Body Tracking Overview

The body tracking module focuses on a person’s bones detection and tracking. A detected bone is represented by its two endpoints also called keypoints. The ZED camera can provide 2D and 3D information on each detected keypoints. Furthermore, it produces local rotation between neighbor bones.

How It Works #

The overall process is very similar to the ZED SDK Object detection module. They share some information in outputs like the 3D position and 3D velocity of each person. The body tracking module also uses a neural network for keypoints detection and then calls depth and positional tracking of the ZED SDK module to get the final 3D position of each keypoint. The ZED SDK supports multiple body formats :

Body18
Body34
Body38

The BODY_18 body format contains 18 keypoints following the COCO18 skeleton representation

Each keypoint is indexed by an integer from 0 to 17 :

keypoint index	keypoint name	keypoint index	keypoint name
0	NOSE	9	RIGHT_KNEE
1	NECK	10	RIGHT_ANKLE
2	RIGHT_SHOULDER	11	LEFT_HIP
3	RIGHT_ELBOW	12	LEFT_KNEE
4	RIGHT_WRIST	13	LEFT_ANKLE
5	LEFT_SHOULDER	14	RIGHT_EYE
6	LEFT_ELBOW	15	LEFT_EYE
7	LEFT_WRIST	16	RIGHT_EAR
8	RIGHT_HIP	17	LEFT_EAR

The BODY_34 body format contains 34 keypoints following this configuration :

Each keypoint is indexed by an integer from 0 to 33 :

keypoint index	keypoint name	keypoint index	keypoint name	keypoint index	keypoint name	keypoint index	keypoint name
0	PELVIS	9	LEFT_HANDTIP	18	LEFT_HIP	27	NOSE
1	NAVAL_SPINE	10	LEFT_THUMB	19	LEFT_KNEE	28	LEFT_EYE
2	CHEST_SPINE	11	RIGHT_CLAVICLE	20	LEFT_ANKLE	29	LEFT_EAR
3	NECK	12	RIGHT_SHOULDER	21	LEFT_FOOT	30	RIGHT_EYE
4	LEFT_CLAVICLE	13	RIGHT_ELBOW	22	RIGHT_HIP	31	RIGHT_EAR
5	LEFT_SHOULDER	14	RIGHT_WRIST	23	RIGHT_KNEE	32	LEFT_HEEL
6	LEFT_ELBOW	15	RIGHT_HAND	24	RIGHT_ANKLE	33	RIGHT_HEEL
7	LEFT_WRIST	16	RIGHT_HANDTIP	25	RIGHT_FOOT
8	LEFT_HAND	17	RIGHT_THUMB	26	HEAD

The BODY_38 body format contains 38 keypoints following this configuration :

Each keypoint is indexed by an integer from 0 to 37 :

keypoint index	keypoint name	keypoint index	keypoint name	keypoint index	keypoint name	keypoint index	keypoint name
0	PELVIS	10	LEFT_CLAVICLE	20	LEFT_KNEE	30	LEFT_HAND_THUMB_4
1	SPINE_1	11	RIGHT_CLAVICLE	21	RIGHT_KNEE	31	RIGHT_HAND_THUMB_4
2	SPINE_2	12	LEFT_SHOULDER	22	LEFT_ANKLE	32	LEFT_HAND_INDEX_1
3	SPINE_3	13	RIGHT_SHOULDER	23	RIGHT_ANKLE	33	RIGHT_HAND_INDEX_1
4	NECK	14	LEFT_ELBOW	24	LEFT_BIG_TOE	34	LEFT_HAND_MIDDLE_4
5	NOSE	15	RIGHT_ELBOW	25	RIGHT_BIG_TOE	35	RIGHT_HAND_MIDDLE_4
6	LEFT_EYE	16	LEFT_WRIST	26	LEFT_SMALL_TOE	36	LEFT_HAND_PINKY_1
7	RIGHT_EYE	17	RIGHT_WRIST	27	RIGHT_SMALL_TOE	37	RIGHT_HAND_PINKY_1
8	LEFT_EAR	18	LEFT_HIP	28	LEFT_HEEL
9	RIGHT_EAR	19	RIGHT_HIP	29	RIGHT_HEEL

The ZED SDK can output 3 levels of information: raw 2D/3D body detection, 3D body tracking and 3D body fitting.

## [What you need to do]
A – Copy the passage of the body tracking overview starting at "Body Tracking Overview" and ending at "between neighbor bones.", word for word.
B – Carry on the body tracking overview from the point where it stops.

## [Recorded data]
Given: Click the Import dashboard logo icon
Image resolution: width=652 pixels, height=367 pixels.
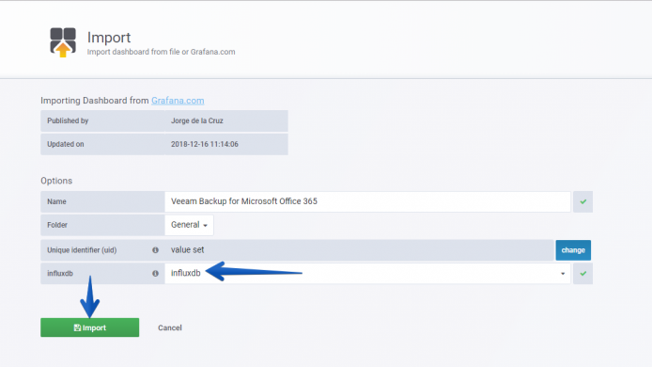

## [The responses]
A –
Body Tracking Overview

The body tracking module focuses on a person’s bones detection and tracking. A detected bone is represented by its two endpoints also called keypoints. The ZED camera can provide 2D and 3D information on each detected keypoints. Furthermore, it produces local rotation between neighbor bones.

B –
2D/3D Body detection #

The ZED SDK first uses the ZED camera image to infer all 2D bones and keypoints using neural networks. Then the SDK depth module and positional tracking module are used together to extract the correct 3D position of each bone and keypoint.

3D body tracking #

If tracking is enabled, the ZED SDK will assign an identity to each detected body over time. At the same time, by filtering the raw body detection, it will output a more stable 3D body estimation.

3D body fitting #

Moreover, a user can enable fitting to unlock even more information about each identity. The fitting process takes the history of each tracked person to deduce all missing keypoints thanks to the human kinematic’s constraint used by the body tracking module. It is also able to extract local rotation between a pair of neighbor bones by solving the inverse kinematic problem. These data will be compatible with some known software for avataring for example. Here is an example where BODY_FORMAT::BODY_34 were used to animate an avatar in Unreal.

Detection Outputs #

Each detected person is stored as a structure in the ZED SDK called sl.BodyData.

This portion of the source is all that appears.